To provide an achievable investment alternative for comparison, Morningstar constructed blended benchmarks composed of three Vanguard index funds: Total Stock Market, Total International Stock Market, and Total Bond Market. Each benchmark replicates the model's target asset class exposure.

Turnover at the portfolio level has been low: six of the eight funds in the Wealth Maker Portfolio as of October 31, 2006, for example, were also in the portfolio two years earlier. Over this period, one fund was replaced (Fidelity Capital Appreciation, FDCAX) and two funds were added (Harbor International Growth Institutional, HAIGX; and T. Rowe Price New America Growth, PRWAX).

The model portfolios are designed to "let fund selection shine through" and have maintained a consistent asset allocation policy since inception, so results reflect the ability of Morningstar analysts to identify fund managers with superior stock selection skill. Two of the portfolios have five-year performance records for the period ending October 31, 2006, while the third has a record of four-and-a-half years. None of the portfolios have outperformed their benchmarks since inception, and two have underperformed over the most recent twelve-month period as well.
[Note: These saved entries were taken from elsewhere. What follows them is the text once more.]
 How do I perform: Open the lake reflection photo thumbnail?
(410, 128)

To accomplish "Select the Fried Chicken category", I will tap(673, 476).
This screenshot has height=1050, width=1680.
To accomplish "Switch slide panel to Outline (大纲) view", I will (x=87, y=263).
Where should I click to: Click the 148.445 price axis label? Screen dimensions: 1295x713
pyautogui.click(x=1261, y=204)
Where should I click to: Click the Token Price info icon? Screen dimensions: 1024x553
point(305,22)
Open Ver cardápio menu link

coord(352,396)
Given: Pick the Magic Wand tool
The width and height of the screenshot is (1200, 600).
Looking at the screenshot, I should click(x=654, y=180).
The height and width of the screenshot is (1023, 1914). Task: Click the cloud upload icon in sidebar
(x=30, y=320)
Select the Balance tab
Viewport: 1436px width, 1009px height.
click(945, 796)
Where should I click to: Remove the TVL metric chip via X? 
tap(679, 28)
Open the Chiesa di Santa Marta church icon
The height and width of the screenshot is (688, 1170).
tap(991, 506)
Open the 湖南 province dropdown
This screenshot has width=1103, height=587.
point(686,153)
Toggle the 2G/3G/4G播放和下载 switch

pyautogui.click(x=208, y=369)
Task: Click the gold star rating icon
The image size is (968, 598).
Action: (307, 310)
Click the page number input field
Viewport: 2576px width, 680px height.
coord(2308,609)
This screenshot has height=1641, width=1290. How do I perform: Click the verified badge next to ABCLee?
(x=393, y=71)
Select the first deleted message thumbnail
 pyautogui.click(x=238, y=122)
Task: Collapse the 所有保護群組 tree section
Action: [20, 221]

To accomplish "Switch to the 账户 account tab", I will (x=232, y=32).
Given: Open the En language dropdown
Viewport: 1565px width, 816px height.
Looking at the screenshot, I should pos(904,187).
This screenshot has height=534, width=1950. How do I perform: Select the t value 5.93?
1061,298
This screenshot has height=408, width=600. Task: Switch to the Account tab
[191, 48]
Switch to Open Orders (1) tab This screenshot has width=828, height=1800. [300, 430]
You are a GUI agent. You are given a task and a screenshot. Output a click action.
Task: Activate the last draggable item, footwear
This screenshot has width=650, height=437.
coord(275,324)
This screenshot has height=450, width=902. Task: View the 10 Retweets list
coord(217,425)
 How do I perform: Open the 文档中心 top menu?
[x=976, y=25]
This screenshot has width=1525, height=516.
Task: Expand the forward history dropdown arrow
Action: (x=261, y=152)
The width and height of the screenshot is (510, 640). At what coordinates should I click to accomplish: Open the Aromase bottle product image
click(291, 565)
Morningstar analysts have access to detailed information on thousands of funds and are among the most knowledgeable and thoughtful researchers in the mutual fund industry. If they find outperforming a straightforward index fund strategy so challenging, what extra information do other investors (or their advisors) claim to have that Morningstar has overlooked?

Portfolio Inception Equity/Fixed Total Return
Aggressive Wealth Maker
Benchmark November 1, 2001 85%/15% 51.8%
56.4%

Wealth Maker
Benchmark November 1, 2001 65%/35% 41.8%
48.1%
Wealth Keeper
Benchmark May 1, 2002 35%/65% 32.8%
34.3%

Carlson, Greg. "A Big Year for Our Foreign Funds." Morningstar FundInvestor, November 2006.
Benz, Christine, and Russell Kinnel. "Introducing Model Portfolios." Morningstar FundInvestor, October 2001.